#### WHAT YOU WILL DO:
Your output should be the lines from the one that contains "Viewport: 894px width, 503px height." to the end of the listing, transcribed exactly. Include nothing else.

#### RAW DATA:
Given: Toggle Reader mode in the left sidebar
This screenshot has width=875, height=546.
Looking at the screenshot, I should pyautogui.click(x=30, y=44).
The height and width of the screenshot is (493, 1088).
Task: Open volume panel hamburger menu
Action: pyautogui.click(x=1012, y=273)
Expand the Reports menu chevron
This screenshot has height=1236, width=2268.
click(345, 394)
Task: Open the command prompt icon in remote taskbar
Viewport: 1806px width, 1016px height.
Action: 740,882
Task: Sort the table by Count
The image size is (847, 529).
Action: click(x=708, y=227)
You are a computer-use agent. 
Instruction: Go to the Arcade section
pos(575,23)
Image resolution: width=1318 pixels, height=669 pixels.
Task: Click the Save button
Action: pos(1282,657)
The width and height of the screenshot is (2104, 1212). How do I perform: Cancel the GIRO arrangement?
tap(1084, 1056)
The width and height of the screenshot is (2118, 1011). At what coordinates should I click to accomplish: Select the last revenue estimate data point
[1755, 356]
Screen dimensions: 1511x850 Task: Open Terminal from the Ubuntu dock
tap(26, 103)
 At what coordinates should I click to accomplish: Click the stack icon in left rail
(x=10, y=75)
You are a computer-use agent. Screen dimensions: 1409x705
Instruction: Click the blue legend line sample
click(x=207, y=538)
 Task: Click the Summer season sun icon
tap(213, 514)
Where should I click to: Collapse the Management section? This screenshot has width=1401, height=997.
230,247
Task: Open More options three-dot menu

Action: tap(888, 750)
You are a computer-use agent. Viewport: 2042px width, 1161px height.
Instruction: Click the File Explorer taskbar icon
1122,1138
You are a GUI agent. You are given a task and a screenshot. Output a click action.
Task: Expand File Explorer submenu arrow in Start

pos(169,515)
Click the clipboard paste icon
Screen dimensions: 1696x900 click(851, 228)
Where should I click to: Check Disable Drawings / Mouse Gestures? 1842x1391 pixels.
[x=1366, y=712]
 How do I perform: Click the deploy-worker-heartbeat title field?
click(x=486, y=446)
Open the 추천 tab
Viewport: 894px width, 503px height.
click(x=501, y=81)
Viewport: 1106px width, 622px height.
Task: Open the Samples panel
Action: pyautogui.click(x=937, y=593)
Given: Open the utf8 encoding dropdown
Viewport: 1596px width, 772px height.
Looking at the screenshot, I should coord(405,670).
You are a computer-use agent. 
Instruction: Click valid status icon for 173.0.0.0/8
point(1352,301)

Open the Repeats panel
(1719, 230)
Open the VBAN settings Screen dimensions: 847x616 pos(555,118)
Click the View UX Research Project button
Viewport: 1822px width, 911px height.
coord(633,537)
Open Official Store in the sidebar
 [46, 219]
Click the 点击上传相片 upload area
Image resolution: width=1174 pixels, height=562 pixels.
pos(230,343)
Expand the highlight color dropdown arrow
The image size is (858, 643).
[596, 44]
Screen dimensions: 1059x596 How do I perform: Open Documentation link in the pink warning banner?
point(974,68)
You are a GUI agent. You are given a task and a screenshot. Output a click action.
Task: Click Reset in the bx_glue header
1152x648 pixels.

#### WRITTEN RESPONSE:
Viewport: 894px width, 503px height.
click(x=501, y=81)
Viewport: 1106px width, 622px height.
Task: Open the Samples panel
Action: pyautogui.click(x=937, y=593)
Given: Open the utf8 encoding dropdown
Viewport: 1596px width, 772px height.
Looking at the screenshot, I should coord(405,670).
You are a computer-use agent. 
Instruction: Click valid status icon for 173.0.0.0/8
point(1352,301)

Open the Repeats panel
(1719, 230)
Open the VBAN settings Screen dimensions: 847x616 pos(555,118)
Click the View UX Research Project button
Viewport: 1822px width, 911px height.
coord(633,537)
Open Official Store in the sidebar
 [46, 219]
Click the 点击上传相片 upload area
Image resolution: width=1174 pixels, height=562 pixels.
pos(230,343)
Expand the highlight color dropdown arrow
The image size is (858, 643).
[596, 44]
Screen dimensions: 1059x596 How do I perform: Open Documentation link in the pink warning banner?
point(974,68)
You are a GUI agent. You are given a task and a screenshot. Output a click action.
Task: Click Reset in the bx_glue header
1152x648 pixels.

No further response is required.